Il s’avère également que l’accès aux soins de santé est loin d’être une réalité. Le système des mutuelles de santé qui a fait ses preuves dans d’autres pays, au Sud-Kivu par contre, cela couvre une faible partie  de la population.

Pendant que le taux de mortalité maternelle et infantile trouve déjà des solutions ailleurs ; ici au Sud-Kivu par contre, le nouveau Ministre de la santé aura encore du chemin à parcourir.

Bien plus, des scandales de détournement, parfois sous la bénédiction de hautes autorités ne cessent d’être rapportés dans différentes zones de santé et même à la division provinciale de la santé, où d’ailleurs une cacophonie persiste sur celui qui devrait en être le responsable.

Dans son volet humanitaire, il faut noter que la province fait face actuellement à plusieurs types de catastrophes naturelles. Des dégâts matériels et humains sont toujours enregistrés mais en amont comme en aval, l’on sent toujours une absence de l’intervention de l’Etat plongeant ainsi la population dans ce qu’on appellerait un désespoir.

Dans le secteur de l’éducation, le nouveau Ministre prend ses fonctions dans un contexte où la question de la prime continue de faire parler d’elle au sein de l’opinion.

Des voix s’élèvent pour réclamer la gratuité de l’enseignement et la mise en application de l’édit portant fonds de soutien à l’éducation voté depuis plusieurs années par les députés provinciaux et qui moisit dans les tiroirs du gouvernement.

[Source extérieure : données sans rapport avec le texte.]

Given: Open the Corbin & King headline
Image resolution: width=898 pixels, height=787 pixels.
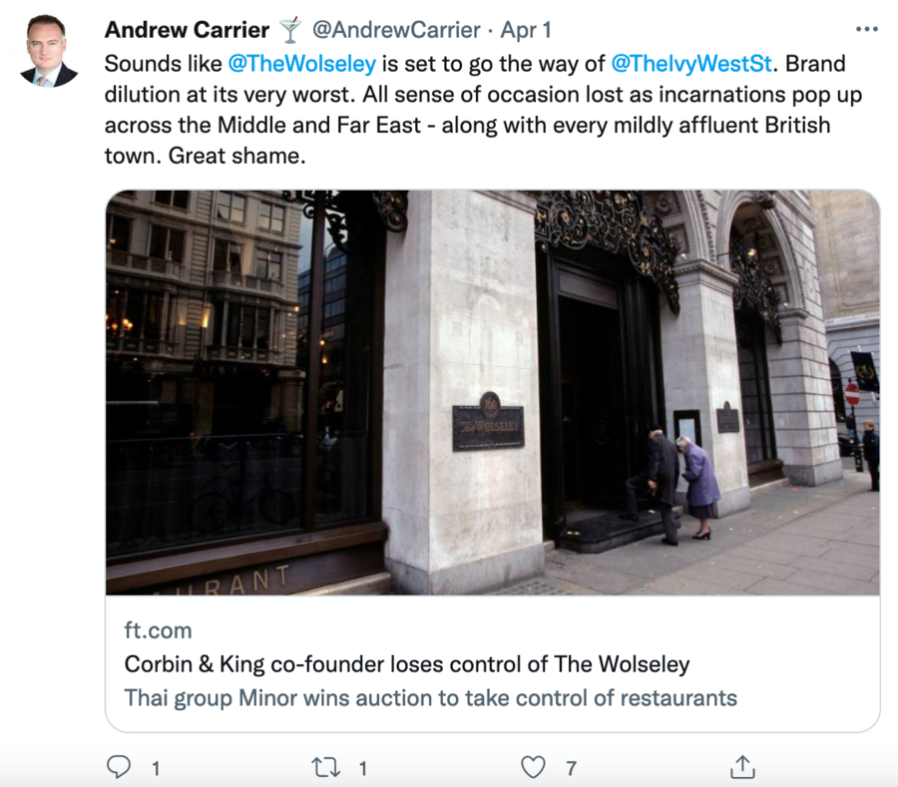Looking at the screenshot, I should point(406,663).
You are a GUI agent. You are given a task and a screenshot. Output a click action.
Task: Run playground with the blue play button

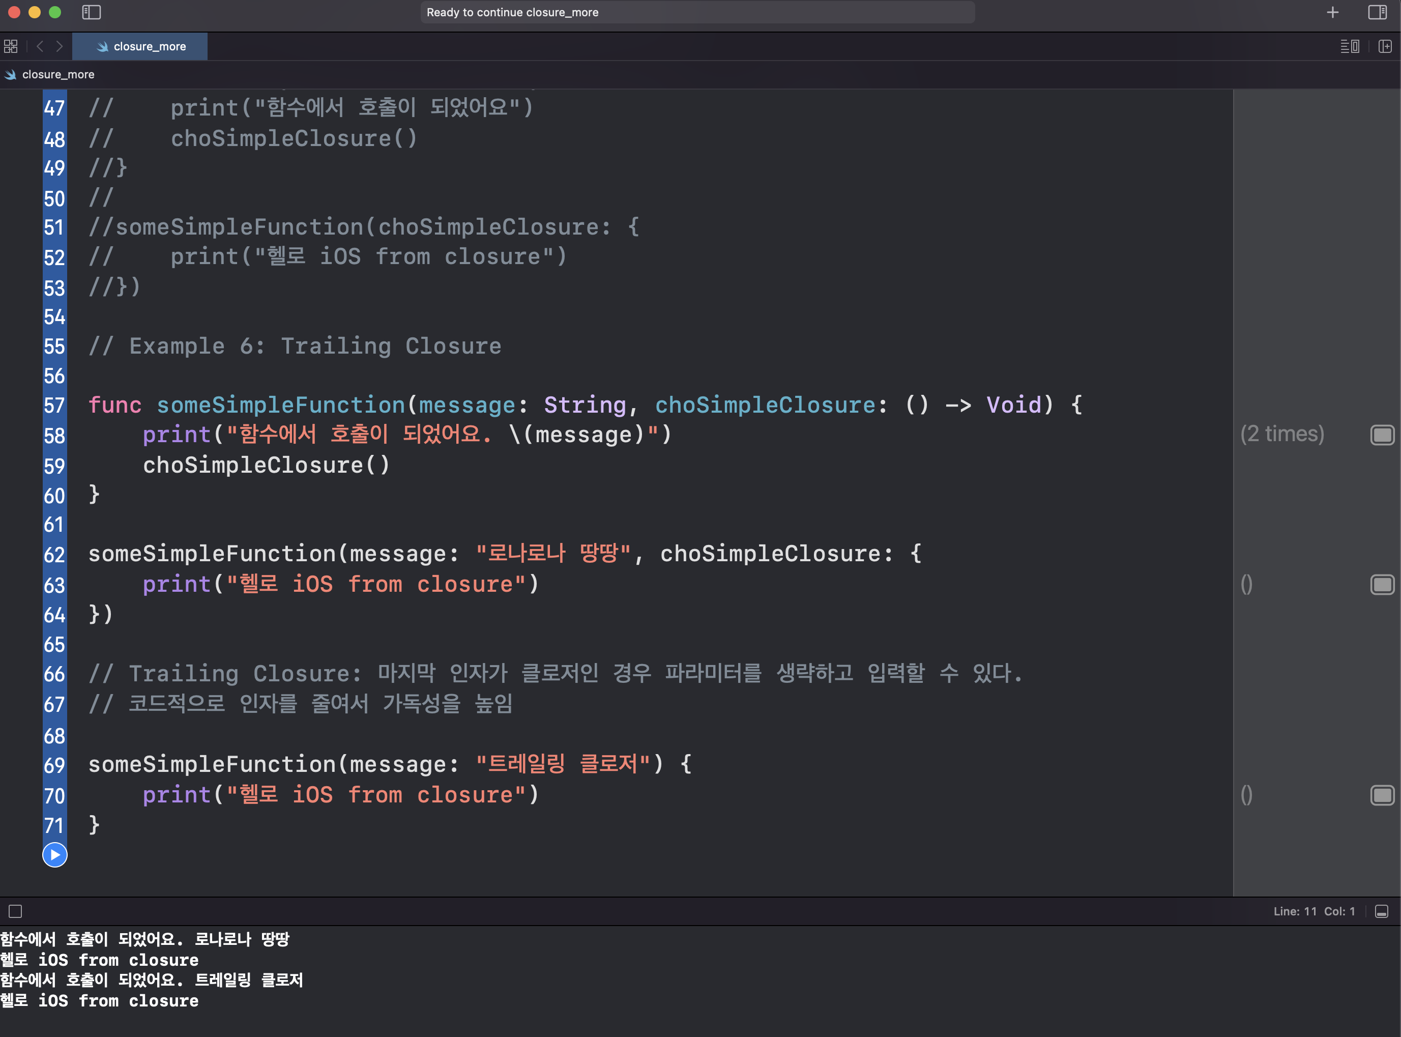(55, 855)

Dans plusieurs territoires du Sud-Kivu et même dans la ville de Bukavu, des enfants abandonnent les études  juste pour avoir manqué 1000fc et d’autres passent des jours à la maison juste pour avoir été chassés de l’école.

Dans le même sens, il faut noter la prolifération des écoles dont certaines sont érigées dans des sites dits impropres mettant ainsi en danger les vies des élèves. Les autorités tant au niveau national que provincial octroient des documents à des individus pour qu’ils aillent créer des écoles parfois même dans des conditions non viables.

Toujours au ministère de l’éducation, l’actualité en province est également dominée par le détournement des salaires des enseignants dans plusieurs coins du territoire ainsi que les spoliations concessions de certaines écoles comme à l’Institut de Bagira et à l’Institut d’Ibanda.